Irises, seemingly the unofficial flower of Ukraine! (they were everywhere)
The trip to the Ukraine and the Conference were very memorable. We made arrangements to take a bus from Keiv to Cherkasy (Conference site) , which never showed up. So we had took a taxi (3 hours) which thankfully turned out to be not so disastrous ($105). We had a driver who spoke very little English. It was such an interesting drive there, as the cars going both directions swerved back and forth across the center line, as they avoided large potholes. We were hanging on 🙂 Also, the police stopped our driver to check something out, we were never sure exactly what. It was interesting to see the driver tugging at his license, trying to get it back from the officer. In the end, no problem, and we arrived there before the bus.
The people in Cherkasy were wonderful. They prepared meals for us, they gave us gifts, and were very attentive and appreciative of the conference. The translator, Oksana, did a wonderful job and had such a good command of English and its grammar. Baruch remarked that she needs to give him English lessons.
We had two friends with us who enjoyed the people of Cherkasy as much as we did and were equally moved by the growing faith of the fine people of this town. While we ate on Erev Shabbat after the first evening of the conference, Pastor Vadim told us of some of the persecution that took place in Cherkasy against the Jewish residents. There was a ghetto there during WWII and several Jewish people were thrown into wells where they all drowned; some, simply because there was not enough room for all the people to be on the surface and others over the many hours in the water struggling to live. What a horrible thing.
On Shabbat, after the conference ended for the day, Oksana and two of her daughters gave us a walking tour of the city. Some of the things most memorable were: the beautiful buildings, the view from a hill with a huge statue overlooking the river, and coming across one of the former synagogues.

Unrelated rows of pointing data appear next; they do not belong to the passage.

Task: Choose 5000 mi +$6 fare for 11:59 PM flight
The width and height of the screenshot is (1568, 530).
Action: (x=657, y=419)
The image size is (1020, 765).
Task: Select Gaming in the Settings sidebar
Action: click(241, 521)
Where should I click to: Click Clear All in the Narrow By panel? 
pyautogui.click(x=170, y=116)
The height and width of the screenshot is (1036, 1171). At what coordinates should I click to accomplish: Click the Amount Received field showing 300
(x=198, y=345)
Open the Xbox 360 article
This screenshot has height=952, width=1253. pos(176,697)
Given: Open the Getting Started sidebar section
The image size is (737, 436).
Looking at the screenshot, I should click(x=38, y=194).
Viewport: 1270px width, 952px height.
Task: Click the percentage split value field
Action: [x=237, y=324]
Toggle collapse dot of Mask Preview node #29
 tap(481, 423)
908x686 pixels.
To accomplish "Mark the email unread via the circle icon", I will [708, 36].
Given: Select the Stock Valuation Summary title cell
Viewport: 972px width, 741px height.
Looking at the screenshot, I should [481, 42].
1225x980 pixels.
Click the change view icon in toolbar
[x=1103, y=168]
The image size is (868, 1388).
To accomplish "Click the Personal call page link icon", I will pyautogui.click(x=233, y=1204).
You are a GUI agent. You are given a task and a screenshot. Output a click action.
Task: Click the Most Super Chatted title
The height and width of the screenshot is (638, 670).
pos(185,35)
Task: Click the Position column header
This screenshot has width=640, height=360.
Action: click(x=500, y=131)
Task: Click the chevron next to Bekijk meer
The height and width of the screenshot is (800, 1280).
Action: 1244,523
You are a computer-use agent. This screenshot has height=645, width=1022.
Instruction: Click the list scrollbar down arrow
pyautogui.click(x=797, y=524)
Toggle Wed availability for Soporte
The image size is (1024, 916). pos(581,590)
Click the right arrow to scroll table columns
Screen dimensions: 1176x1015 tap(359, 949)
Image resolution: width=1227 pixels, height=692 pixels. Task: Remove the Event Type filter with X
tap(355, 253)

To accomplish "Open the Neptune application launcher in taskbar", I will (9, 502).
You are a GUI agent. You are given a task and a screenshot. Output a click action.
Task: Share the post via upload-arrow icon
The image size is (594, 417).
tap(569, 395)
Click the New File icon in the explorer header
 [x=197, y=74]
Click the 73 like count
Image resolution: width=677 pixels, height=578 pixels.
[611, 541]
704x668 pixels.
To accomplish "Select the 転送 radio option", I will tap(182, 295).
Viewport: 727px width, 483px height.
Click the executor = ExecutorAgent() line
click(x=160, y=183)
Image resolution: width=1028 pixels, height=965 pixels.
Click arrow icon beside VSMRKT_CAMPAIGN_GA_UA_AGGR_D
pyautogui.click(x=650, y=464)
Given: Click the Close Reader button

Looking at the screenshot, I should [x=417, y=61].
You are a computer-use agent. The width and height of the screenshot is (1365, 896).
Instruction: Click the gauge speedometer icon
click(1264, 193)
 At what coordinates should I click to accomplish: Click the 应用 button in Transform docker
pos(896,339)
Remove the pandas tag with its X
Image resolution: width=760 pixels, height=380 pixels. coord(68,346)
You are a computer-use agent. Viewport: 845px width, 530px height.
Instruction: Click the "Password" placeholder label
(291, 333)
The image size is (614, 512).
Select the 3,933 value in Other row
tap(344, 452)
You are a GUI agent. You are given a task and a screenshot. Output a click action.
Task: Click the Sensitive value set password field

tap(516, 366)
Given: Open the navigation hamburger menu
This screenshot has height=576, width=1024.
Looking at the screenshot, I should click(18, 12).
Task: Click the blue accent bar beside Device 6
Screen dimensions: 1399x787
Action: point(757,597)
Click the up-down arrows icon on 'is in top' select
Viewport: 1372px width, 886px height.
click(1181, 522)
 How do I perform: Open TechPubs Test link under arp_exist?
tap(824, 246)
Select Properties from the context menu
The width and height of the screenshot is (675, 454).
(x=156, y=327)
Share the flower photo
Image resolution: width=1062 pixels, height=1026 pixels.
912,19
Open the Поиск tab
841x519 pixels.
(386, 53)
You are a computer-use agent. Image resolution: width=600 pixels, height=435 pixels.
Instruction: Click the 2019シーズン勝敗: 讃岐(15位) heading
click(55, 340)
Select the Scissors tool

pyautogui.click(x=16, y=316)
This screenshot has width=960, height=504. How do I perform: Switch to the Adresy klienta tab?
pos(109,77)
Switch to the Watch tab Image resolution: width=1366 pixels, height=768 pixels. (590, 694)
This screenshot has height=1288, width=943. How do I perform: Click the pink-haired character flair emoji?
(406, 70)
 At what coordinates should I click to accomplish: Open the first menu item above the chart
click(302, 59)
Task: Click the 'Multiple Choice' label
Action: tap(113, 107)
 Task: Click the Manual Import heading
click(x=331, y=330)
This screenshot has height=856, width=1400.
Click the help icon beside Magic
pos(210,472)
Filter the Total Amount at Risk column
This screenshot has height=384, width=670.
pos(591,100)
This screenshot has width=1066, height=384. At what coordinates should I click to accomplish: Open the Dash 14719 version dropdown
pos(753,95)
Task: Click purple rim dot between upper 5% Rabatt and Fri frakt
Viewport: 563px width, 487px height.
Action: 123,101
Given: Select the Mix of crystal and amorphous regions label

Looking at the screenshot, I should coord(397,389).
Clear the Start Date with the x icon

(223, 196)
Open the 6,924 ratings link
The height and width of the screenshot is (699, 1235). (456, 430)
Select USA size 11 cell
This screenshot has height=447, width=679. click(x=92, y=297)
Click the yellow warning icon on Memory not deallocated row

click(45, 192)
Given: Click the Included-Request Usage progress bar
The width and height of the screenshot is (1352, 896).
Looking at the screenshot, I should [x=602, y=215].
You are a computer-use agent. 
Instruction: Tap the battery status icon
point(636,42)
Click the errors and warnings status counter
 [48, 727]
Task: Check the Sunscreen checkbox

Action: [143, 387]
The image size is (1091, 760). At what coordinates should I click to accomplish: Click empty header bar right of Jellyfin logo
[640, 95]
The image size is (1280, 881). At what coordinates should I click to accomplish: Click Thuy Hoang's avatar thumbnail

There used to be 13 synagogues in Cherkassy and a thriving, educated Jewish community. Now, there are 2,000 Jewish people left in the city. One Jewish family who left there, and immigrated to Israel, now attend Bible studies at our study center!
We also saw a memorial to the soldiers who have died so far in this recent conflict with Russia. Thus far, Russia has taken approximately 10% of Ukrainian land. One of the pastors of the church that hosted the conference, who was from the war torn area, remarked that Russia is slowly taking more land. At the memorial, there was a man from a nearby village, who brought his little girl to see the memorial and the picture of a young man from their village who was killed.
This is a very difficult time for the Ukraine. They were under communist rule from the end of World War II until 1991. Now, they have Russia invading their border. Let’s pray for them during this difficult time.
On Sunday, as we were leaving the city, we drove past a small parade. Some of the people we recognized from the conference. They were marching in support of the Christian community in Cherkasy.